ICE should not gloat for too long, though, because it is quite likely that the export ban will go, one way or another. What’s more, the resource base supporting the Brent contract is dwindling, and rapidly, whereas the Midcontinent of the US is experiencing a crisis of abundance, if it is experiencing a crisis at all. Logistical bottlenecks created by such crises tend to be transitory, and even regulatory bottlenecks can be overcome. In a few years, WTI will be deeply connected with the waterborne market, albeit in a non-traditional direction. And Brent will be at the mercy of inexorably declining production, and the ability of Platts and an often fractious community of producers and traders to figure out a contractual fix. (Adding Urals to the Brent basket? Really?) So Brent is riding high now, but over the medium to long term, CME will be one breaking out the shades, because WTI will have the brighter future.

As for incentives offered by upstart markets to unseat incumbents, as CME is attempting to do to ICE in Brent, this is a classic competitive tactic, and almost necessary in futures markets. The network effect of order flow means that (as I say in Gregory Meyer’s FT piece) bigger incumbent contracts have a big competitive advantage. The only way that  a competing contract can possibly build order flow and liquidity is to offer incentives, both to market makers (including HFT and algo traders!) who supply liquidity and to the hedgers and speculators that consume liquidity. (I wrote about this last year. Amusingly, I had forgotten about that post until Greg reminded me of it:-P)
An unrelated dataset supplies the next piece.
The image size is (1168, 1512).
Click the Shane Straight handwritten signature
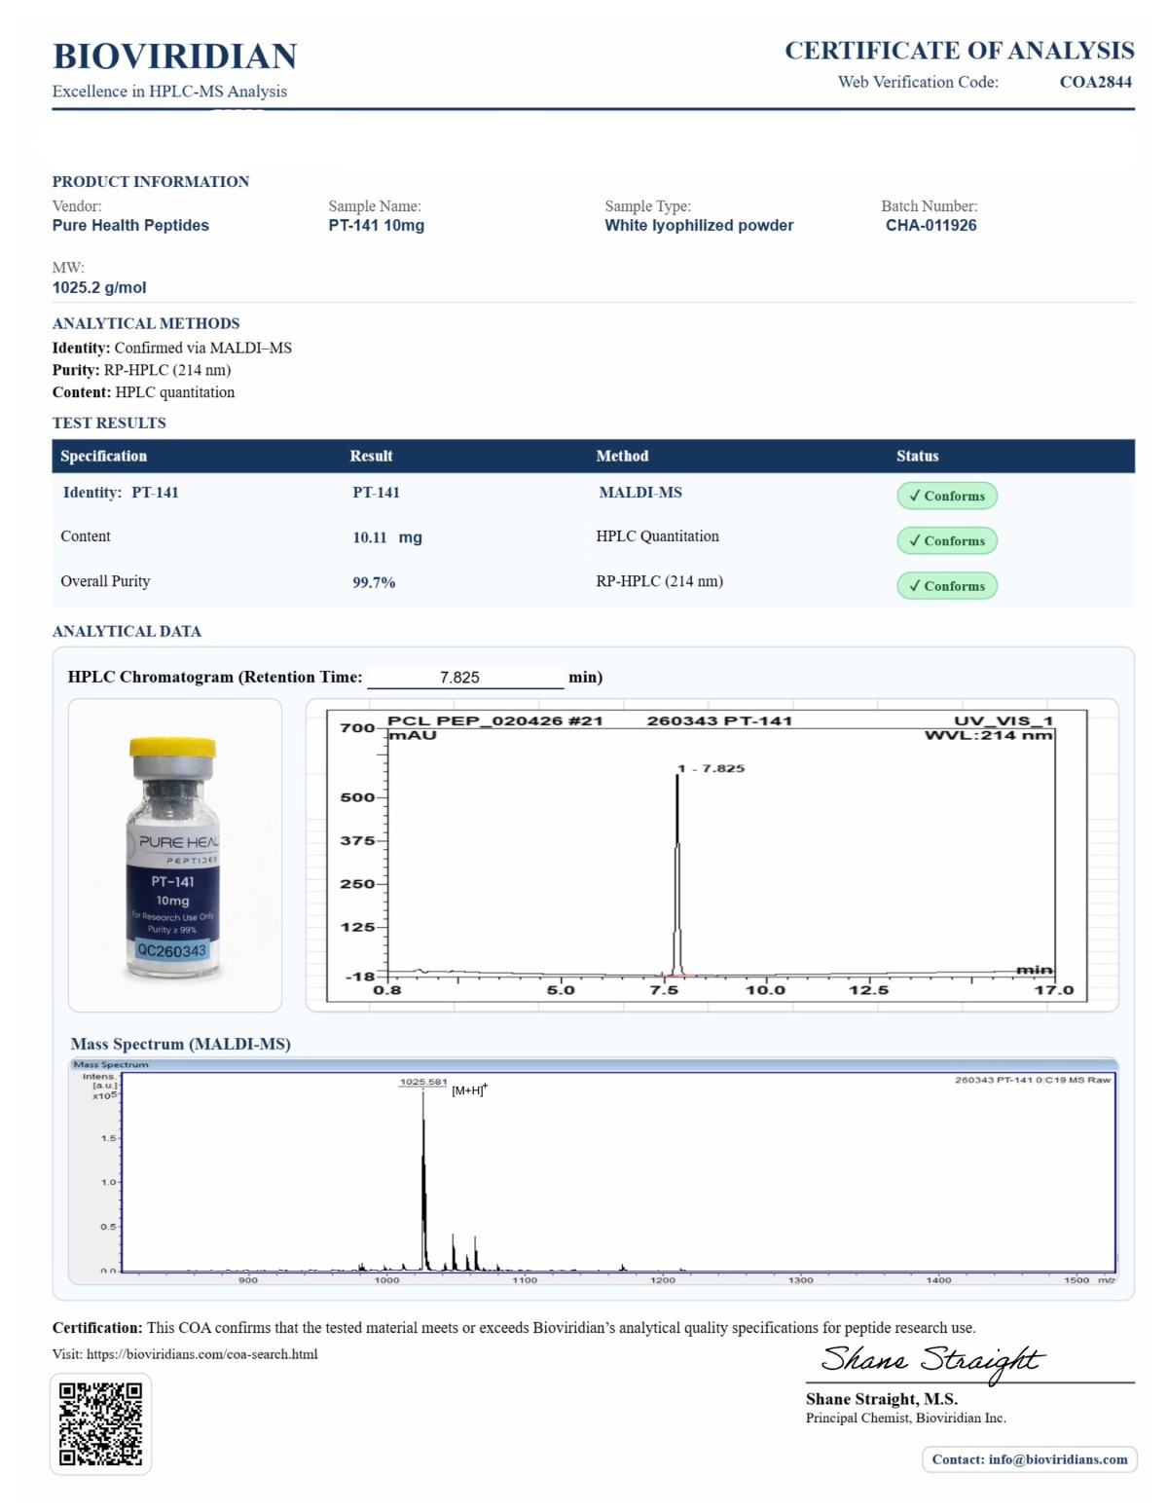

Even that is a dicey proposition. Many have tried, and most have failed. But sometimes the upstart the succeeds, and at other times has forced the incumbent to meet the incentives to keep market share, and that can be expensive for the incumbent. That’s probably what Sprecher really doesn’t like. It’s not that incentives don’t work (as the criticism quoted above suggests): it’s that they just might. And if CME’s incentives work it could be an costly proposition for ICE to respond in kind.

In other words, Sprecher is really criticizing a reasonable competitive tactic, because like any dominant incumbent, he doesn’t like competition. That’s his job, but that kind of criticism cuts no ice with me. Or ICE, either, as much as I admire its achievement.